## Listed entries
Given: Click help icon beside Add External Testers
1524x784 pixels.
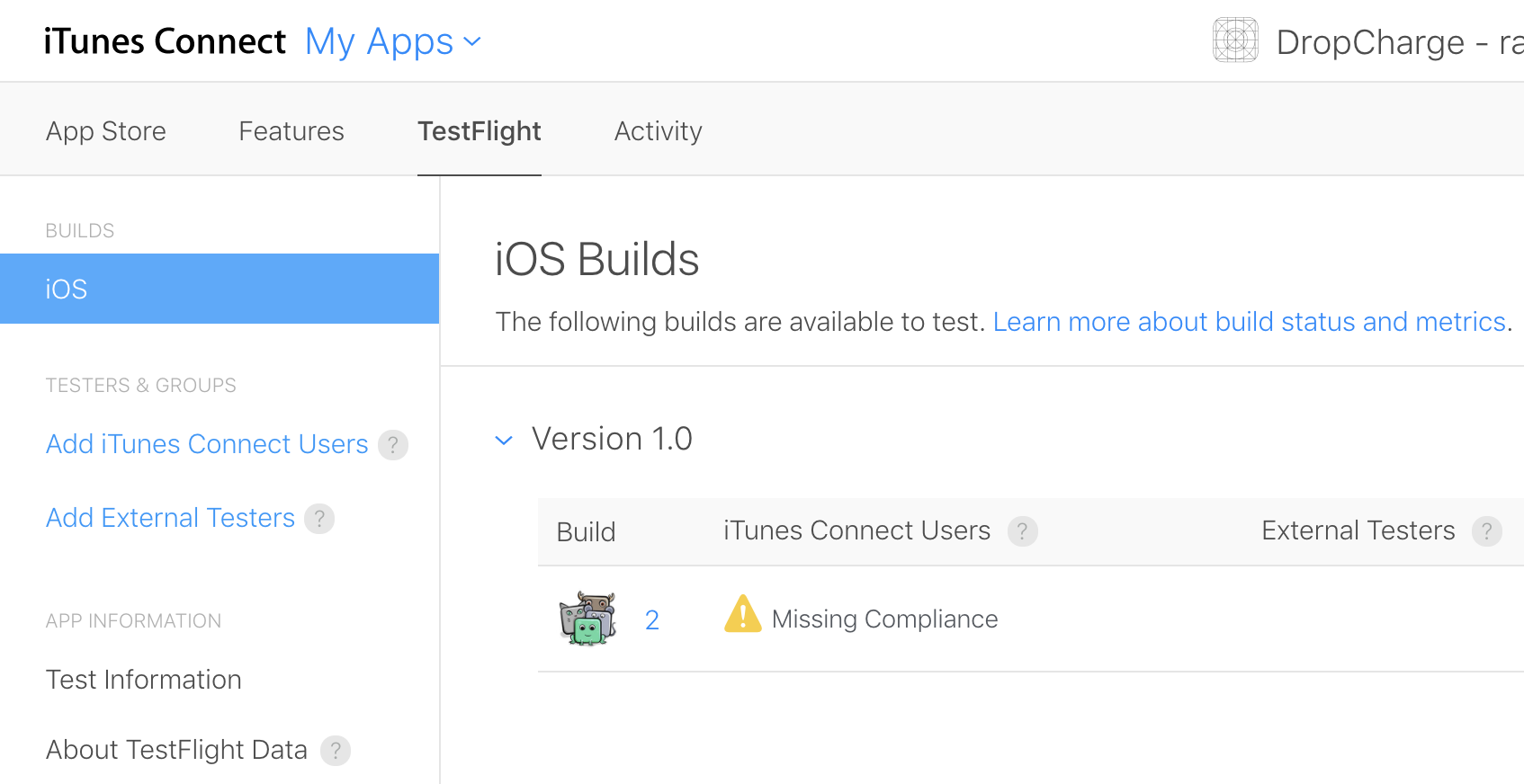Looking at the screenshot, I should pos(319,519).
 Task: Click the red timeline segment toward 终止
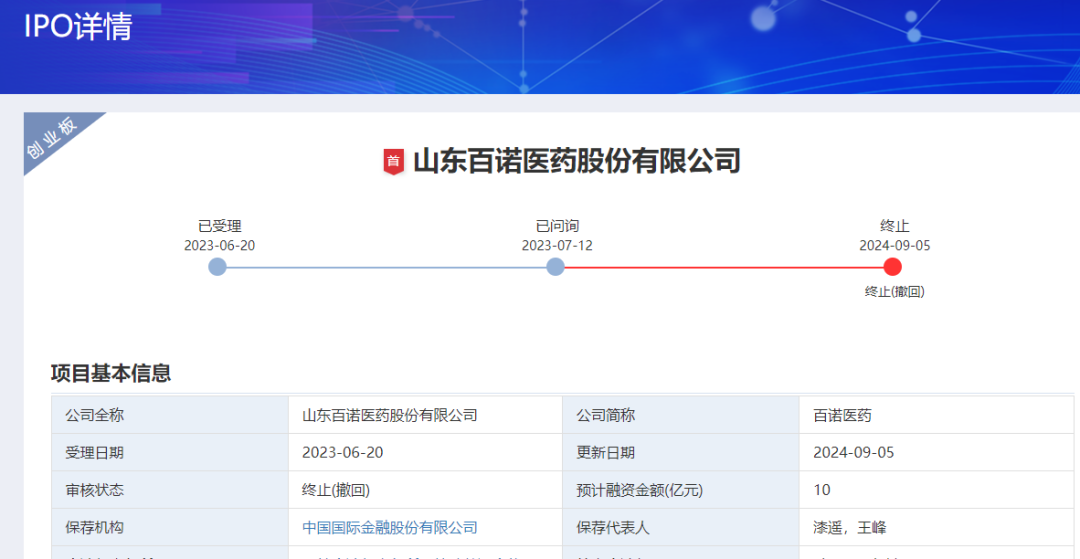point(724,267)
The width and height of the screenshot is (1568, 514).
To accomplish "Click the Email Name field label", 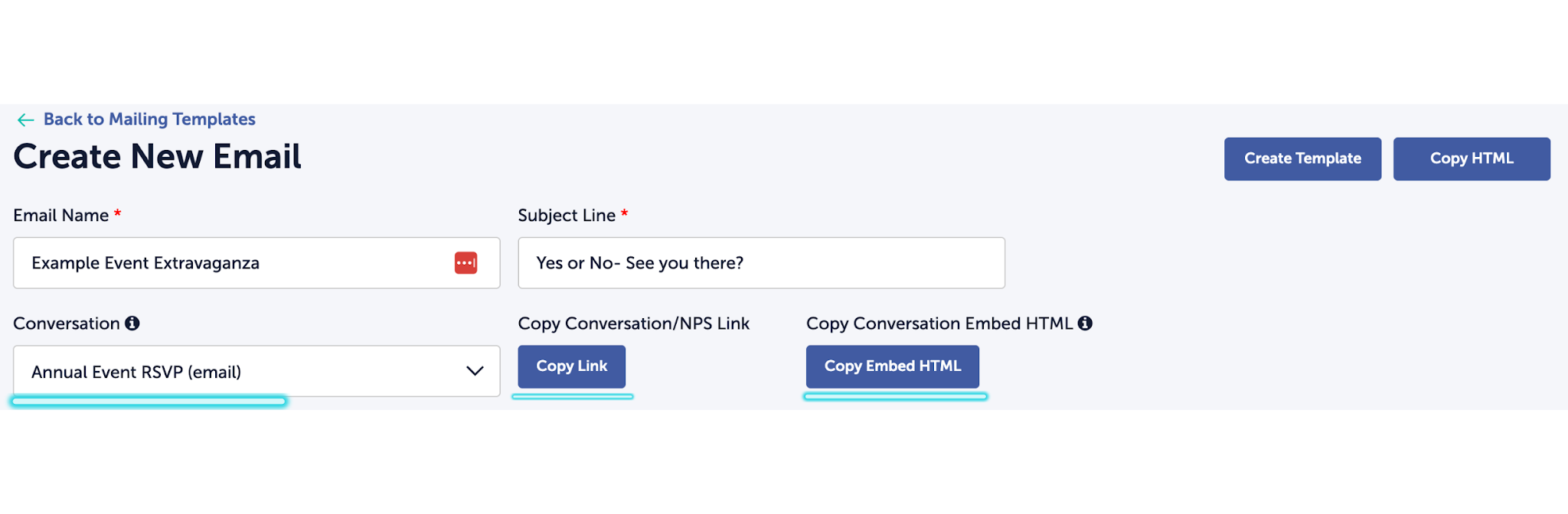I will point(60,216).
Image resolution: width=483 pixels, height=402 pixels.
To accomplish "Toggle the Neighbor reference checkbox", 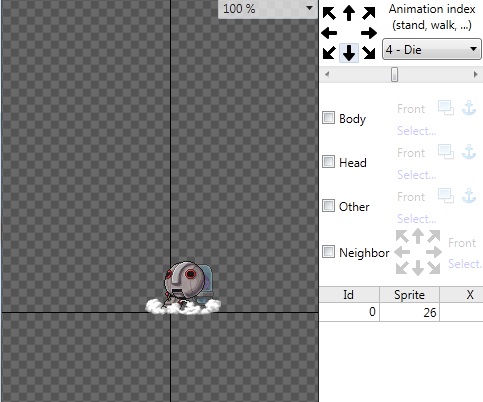I will point(328,252).
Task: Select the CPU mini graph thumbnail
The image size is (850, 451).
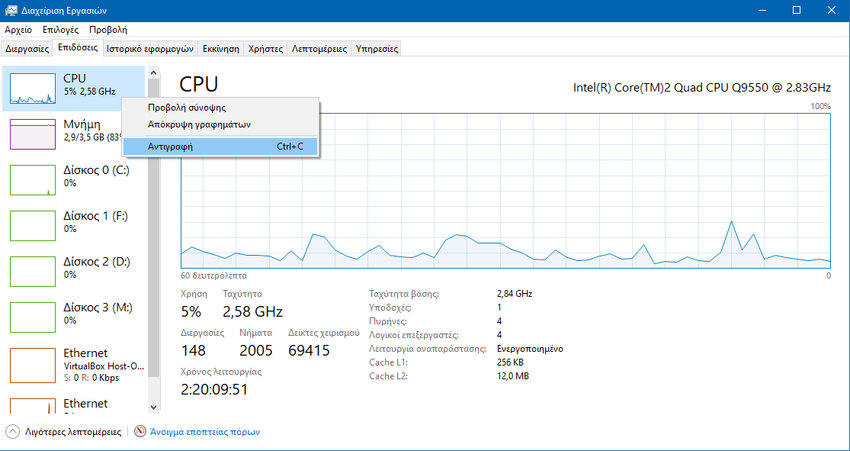Action: (x=34, y=87)
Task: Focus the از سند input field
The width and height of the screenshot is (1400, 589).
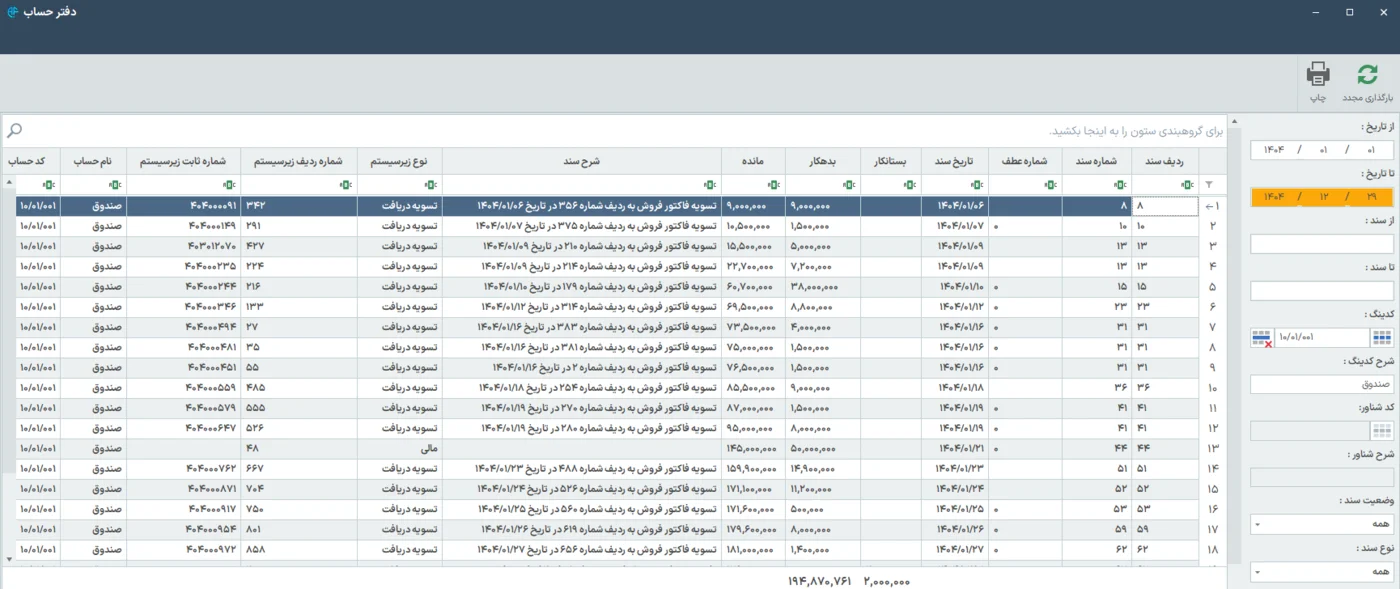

## Aim of the exercise
State how many lines of the items above contain the string "pixels". Give only the number.

## Result for this exercise
2